» Problem details:
From the line containing "Uumaja (310, 1930)" to the end of the listing, copy each line exactly and leave out all others.

» Record extracts:
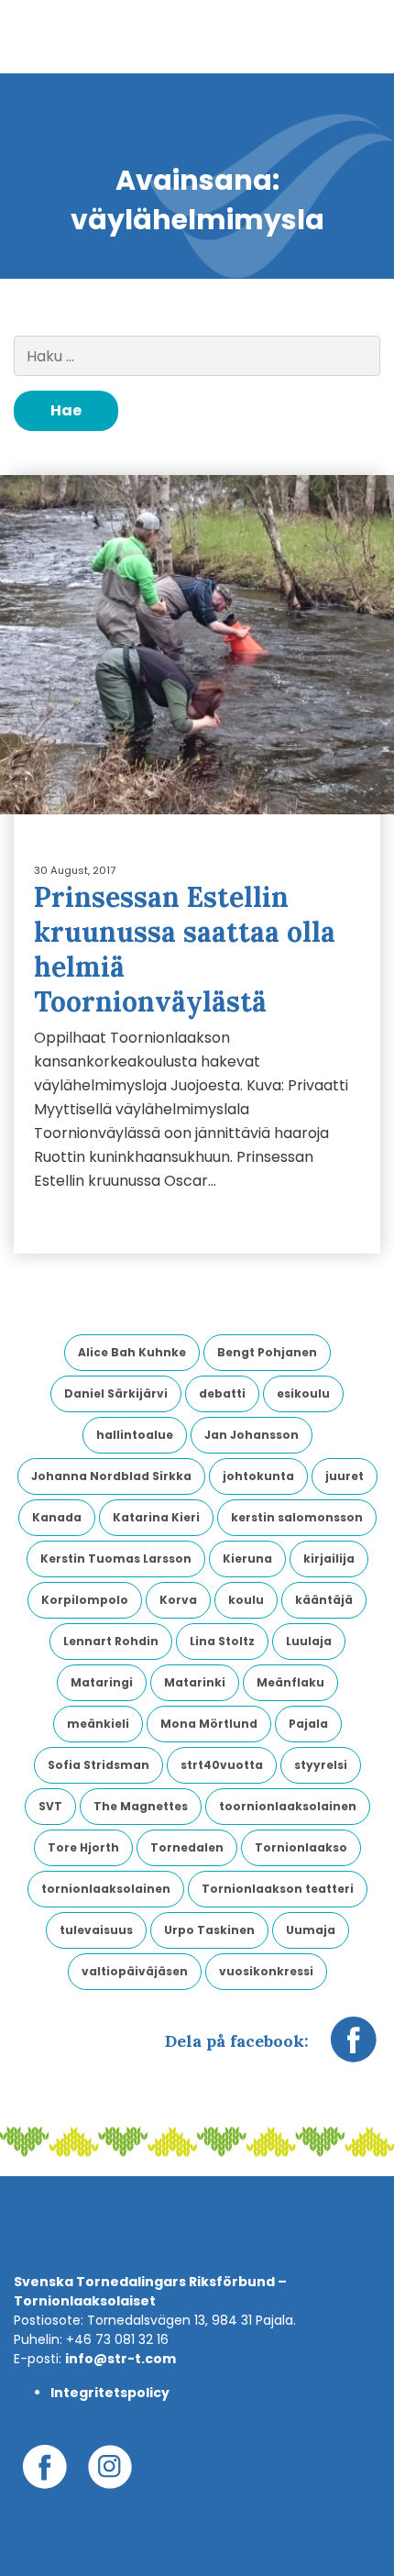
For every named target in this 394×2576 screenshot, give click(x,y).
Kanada (57, 1517)
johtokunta (258, 1476)
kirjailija (329, 1558)
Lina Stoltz (222, 1641)
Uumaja (310, 1930)
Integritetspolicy (110, 2392)
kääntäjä (324, 1600)
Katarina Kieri (156, 1517)
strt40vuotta (222, 1765)
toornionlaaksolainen (287, 1806)
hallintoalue (134, 1435)
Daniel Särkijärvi (116, 1393)
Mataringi (102, 1682)
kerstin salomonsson (297, 1517)
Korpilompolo (84, 1600)
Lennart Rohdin (111, 1641)
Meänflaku (290, 1682)
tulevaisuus (96, 1930)
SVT (50, 1806)
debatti (222, 1393)
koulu (246, 1600)
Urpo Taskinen (209, 1930)
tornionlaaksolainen (105, 1888)
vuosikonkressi (266, 1971)
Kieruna (247, 1558)
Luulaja (309, 1641)
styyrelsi (320, 1765)
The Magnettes (140, 1806)
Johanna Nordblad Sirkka (111, 1476)
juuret (344, 1476)
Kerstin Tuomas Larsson (116, 1558)
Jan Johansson (251, 1435)
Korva (178, 1600)
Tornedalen (187, 1847)
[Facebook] (353, 2049)
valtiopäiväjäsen (135, 1971)
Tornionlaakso (301, 1847)
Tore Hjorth (83, 1847)
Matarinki (194, 1682)
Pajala (308, 1723)
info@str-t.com (120, 2358)
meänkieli (98, 1723)
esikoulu (303, 1393)
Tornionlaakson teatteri (278, 1888)
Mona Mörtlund (208, 1723)
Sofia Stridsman (98, 1765)
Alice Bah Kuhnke (132, 1352)
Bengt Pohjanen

» Result:
Uumaja (310, 1930)
Integritetspolicy (110, 2392)
kääntäjä (324, 1600)
Katarina Kieri (156, 1517)
strt40vuotta (222, 1765)
toornionlaaksolainen (287, 1806)
hallintoalue (134, 1435)
Daniel Särkijärvi (116, 1393)
Mataringi (102, 1682)
kerstin salomonsson (297, 1517)
Korpilompolo (84, 1600)
Lennart Rohdin (111, 1641)
Meänflaku (290, 1682)
tulevaisuus (96, 1930)
SVT (50, 1806)
debatti (222, 1393)
koulu (246, 1600)
Urpo Taskinen (209, 1930)
tornionlaaksolainen (105, 1888)
vuosikonkressi (266, 1971)
Kieruna (247, 1558)
Luulaja (309, 1641)
styyrelsi (320, 1765)
The Magnettes (140, 1806)
Johanna Nordblad Sirkka (111, 1476)
juuret (344, 1476)
Kerstin Tuomas Larsson (116, 1558)
Jan Johansson (251, 1435)
Korva (178, 1600)
Tornedalen (187, 1847)
[Facebook] (353, 2049)
valtiopäiväjäsen (135, 1971)
Tornionlaakso (301, 1847)
Tore Hjorth (83, 1847)
Matarinki (194, 1682)
Pajala (308, 1723)
info@str-t.com (120, 2358)
meänkieli (98, 1723)
esikoulu (303, 1393)
Tornionlaakson teatteri (278, 1888)
Mona Mörtlund (208, 1723)
Sofia Stridsman (98, 1765)
Alice Bah Kuhnke (132, 1352)
Bengt Pohjanen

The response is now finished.